• [PROBLEM STATEMENT]
Reproduce, from the lines below, exactly the stretch that begins at the line containing "Given: Click the Страна бренда label" and ends at the line containing "Screen dimensions: 1092x1111", both included.

═════ STORED DATA

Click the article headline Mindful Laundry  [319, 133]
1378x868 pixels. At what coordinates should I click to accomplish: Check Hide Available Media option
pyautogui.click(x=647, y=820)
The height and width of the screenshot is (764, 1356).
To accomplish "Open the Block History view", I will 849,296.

══════════
═════ STORED DATA

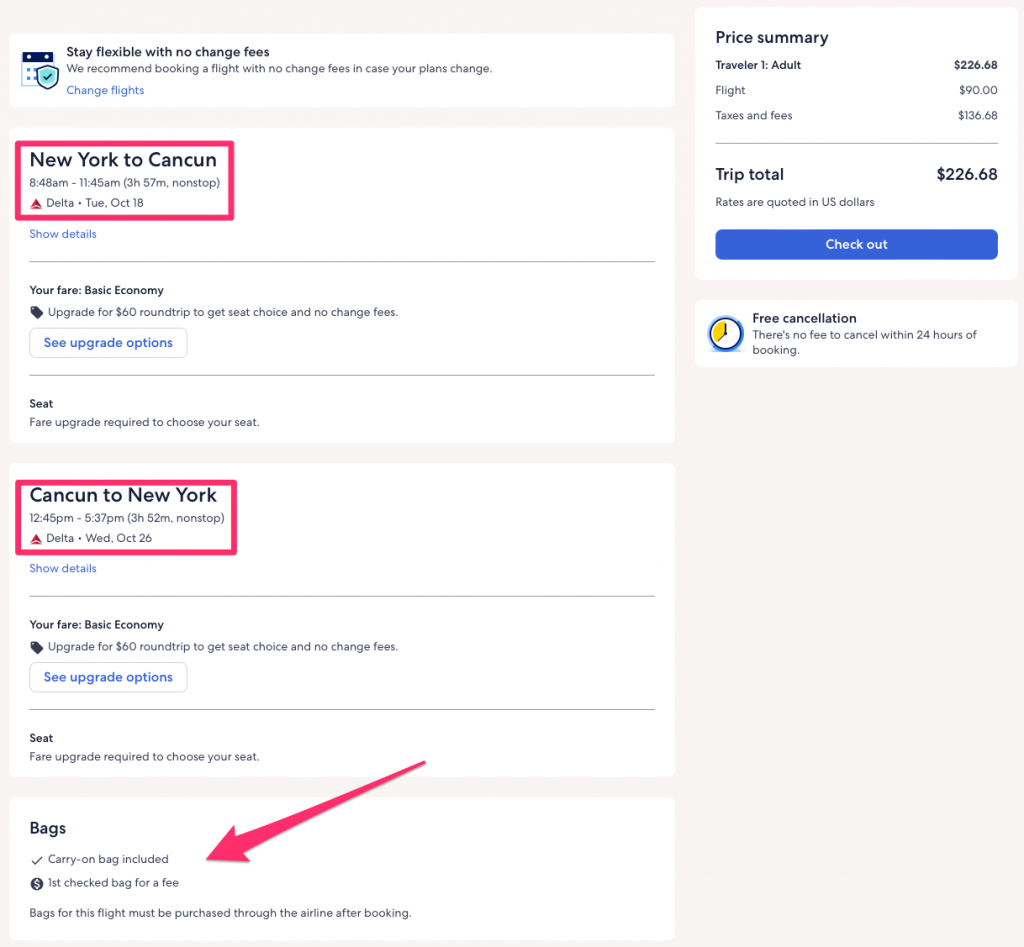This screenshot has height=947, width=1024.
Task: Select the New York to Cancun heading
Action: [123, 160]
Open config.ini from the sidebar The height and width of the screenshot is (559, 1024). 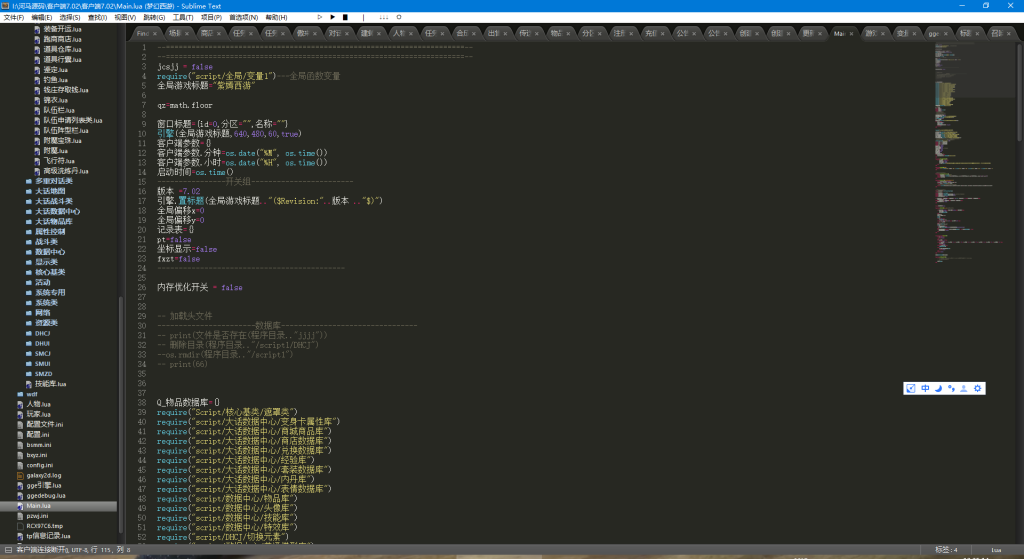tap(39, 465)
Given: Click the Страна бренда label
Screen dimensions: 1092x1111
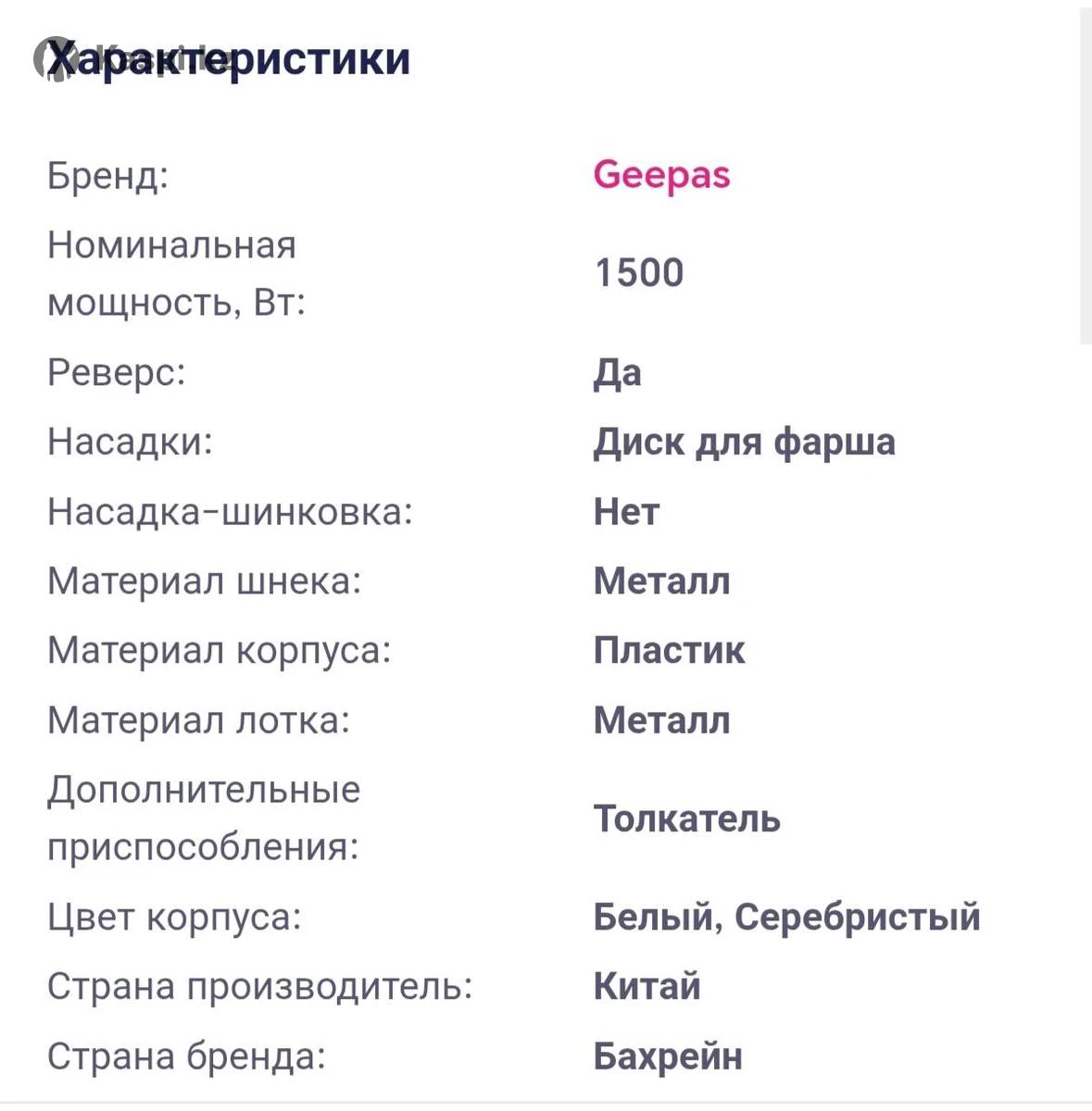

══════════
═════ STORED DATA

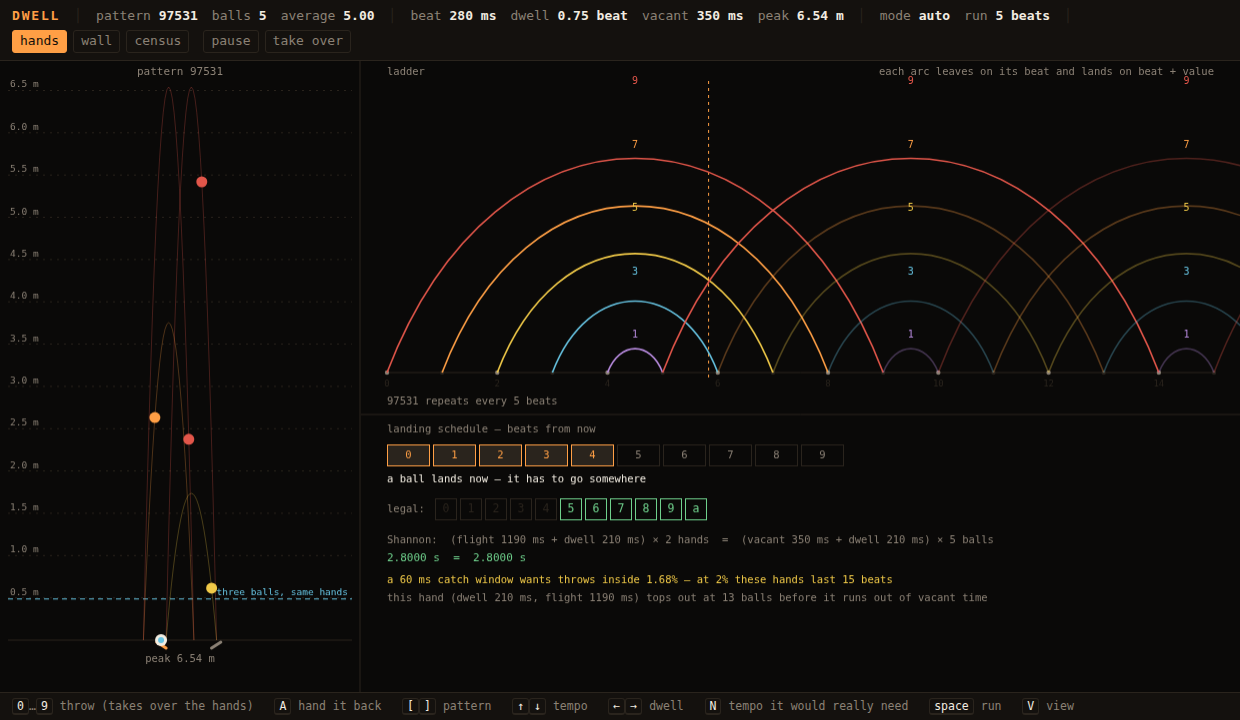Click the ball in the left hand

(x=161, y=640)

══════════

• [RESPONSE TO THIS EXERCISE]
Given: Click the Страна бренда label
Screen dimensions: 1092x1111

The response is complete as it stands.